Blanco-Gutierrez, R. - Presenter, Process Systems Enterprise Ltd


The correct design of flare systems is a key aspect of the safety of process plants. The current industrial practice primarily focuses on the use of steady-state calculations based on the maximum relief flowrates that could originate from the various potential sources connected to the system. The underlying assumption and justification for this approach is that this would represent the most challenging situation that the system would ever have to handle.

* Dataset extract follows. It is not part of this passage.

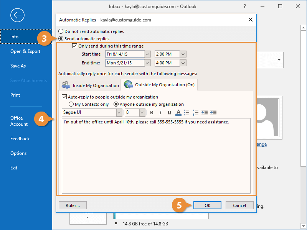Open the Start time date dropdown
The image size is (307, 230).
(147, 54)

In fact, it is relatively easy to envisage plausible combinations of events that would lead to worse situations, sometimes with serious safety-related implications. These more complex scenarios invariably arise from the dynamics of both the plant and the flare system, and are often associated with effects that relate not just to the pressures (e.g. flow reversal in parts of the flare system), but also to the temperatures of materials and equipment in the system (e.g. potential failures due to very low temperatures), and sometimes to the interactions between pressure, temperature and chemical composition (e.g. potential formation of solid phases in the flare system pipework). As a result, the analysis of such situations requires mathematical models that are not only dynamic, but also incorporate a degree of detail that is significantly higher than what is currently employed in such applications.

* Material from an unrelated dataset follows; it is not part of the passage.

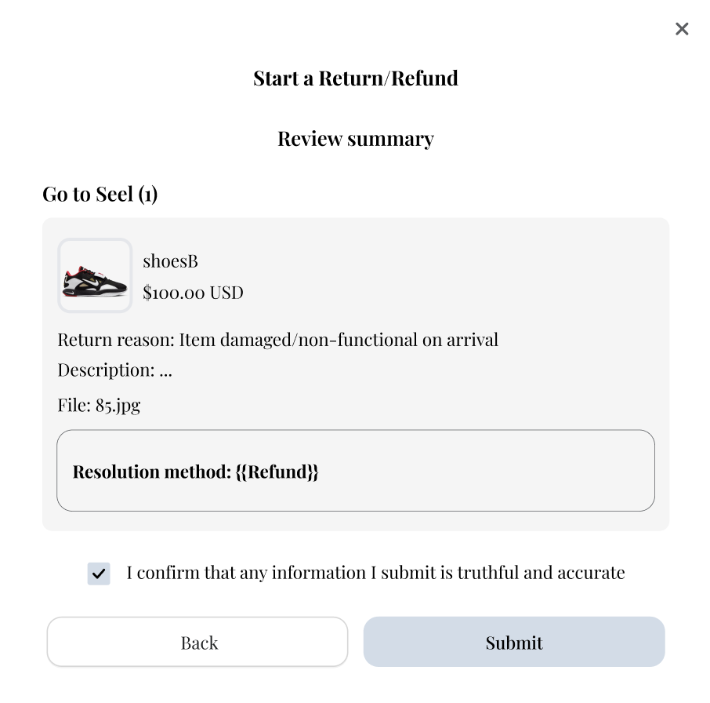Click the 'Resolution method:' label
The height and width of the screenshot is (703, 710).
pyautogui.click(x=151, y=472)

Even with the help of detailed dynamic models, the design of new flare systems or the validation of existing ones is hampered by the very large number of possible combinations of events that can potentially arise. Consequently, the identification of ?worst-case scenarios? via repeated dynamic simulations may be neither efficient nor reliable. A more systematic alternative is offered by the use of dynamic optimization techniques with suitably formulated objectives. If necessary, any scenarios that are identified in this manner can then be used in the context of a multiscenario optimization approach to suggest appropriate modifications to the existing flare system design.

In this paper, we describe an advanced system for flare system design and validation based on the above concepts and methodologies. The paper incorporates examples illustrating the key points made above.